Condução desastrada do país durante a pandemia pode ter prejudicado candidatos apoiados por Bolsonaro, aponta analista

O resultado final das eleições municipais, concluídas neste domingo (29/11), confirma o desempenho ruim do presidente Jair Bolsonaro ao tentar apoiar aliados para o comando de prefeituras e, ao mesmo tempo, referenda o sucesso de partidos de direita e centro-direita, que viram o seu número de prefeitos e vereadores crescer.

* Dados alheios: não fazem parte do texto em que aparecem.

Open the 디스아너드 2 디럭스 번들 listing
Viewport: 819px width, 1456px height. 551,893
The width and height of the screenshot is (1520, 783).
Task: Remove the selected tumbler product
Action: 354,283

Bolsonaro havia declarado apoio a sete candidatos nas capitais, e todos perderam. Celso Russomanno (Republicanos) em São Paulo, Coronel Menezes (Patriota) em Manaus, Bruno Engler (PRTB) em Belo Horizonte Marcelo e Delegada Patrícia (Podemos) no Recife ficaram pelo caminho já no primeiro turno. No segundo turno, também foram derrotados Marcelo Crivella (Republicanos) no Rio, Capitão Wagner (Pros) em Fortaleza e Delegado Eguchi (Patriota) em Belém.

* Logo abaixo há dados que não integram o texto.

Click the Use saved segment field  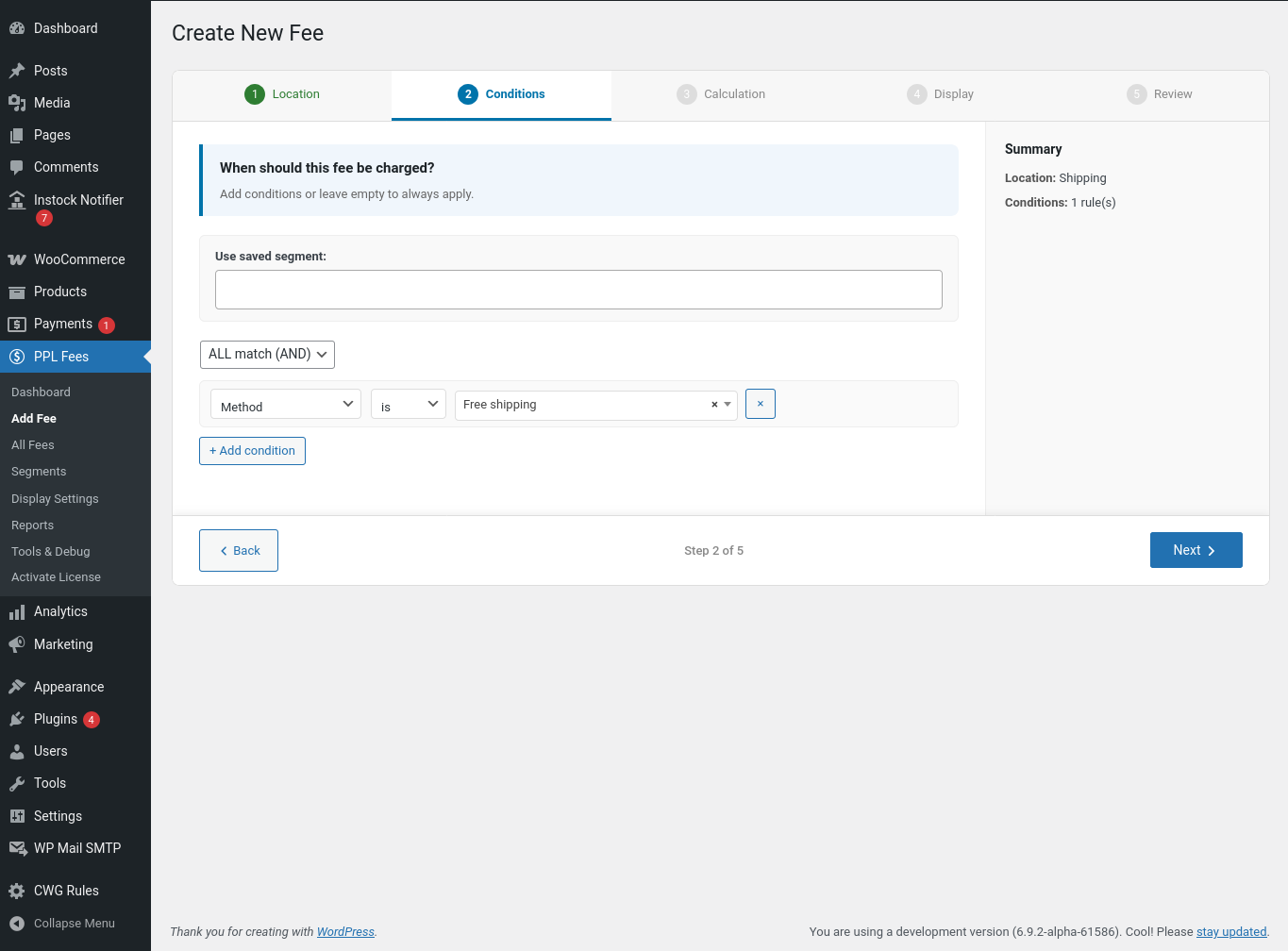tap(577, 290)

Candidatos de perfil bolsonarista, mas que não tinham recebido apoio formal do presidente, também perderam em João Pessoa, onde Nilvan Ferreira (MDB) foi derrotado por Cicero Lucena (PP), e em Cuiabá, que viu Abilio (Podemos) ser superado por Emanuel Pinheiro (MDB).

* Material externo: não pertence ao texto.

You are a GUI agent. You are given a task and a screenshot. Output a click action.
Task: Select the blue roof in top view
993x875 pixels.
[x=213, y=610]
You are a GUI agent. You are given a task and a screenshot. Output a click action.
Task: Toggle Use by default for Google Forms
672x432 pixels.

A exceção foi Vitória, que elegeu Delegado Pazolini (Republicanos), um político sintonizado com a pauta bolsonarista. Em junho, ele havia invadido um hospital para denunciar supostas “farsas” relacionadas ao combate da pandemia do coronavírus apontadas pelo presidente. E, em agosto, atuou para impedir que uma menina de 10 anos, grávida após ser estuprada seguidas vezes pelo tio, fizesse o aborto na cidade.

Direita fortalecida, bolsonarismo não

Apesar do fracasso de Bolsonaro em emplacar aliados, na análise geral dos números, os partidos mais beneficiados pertencem ao campo da direita. Um exemplo é o DEM, que elegeu quatro prefeitos de capitais — Rio de Janeiro, Curitiba, Florianópolis e Salvador, contra apenas um em 2016. No total, a legenda elegeu 465 prefeitos, 74% a mais do que no último pleito, e governará para 12% da população nas cidades brasileiras.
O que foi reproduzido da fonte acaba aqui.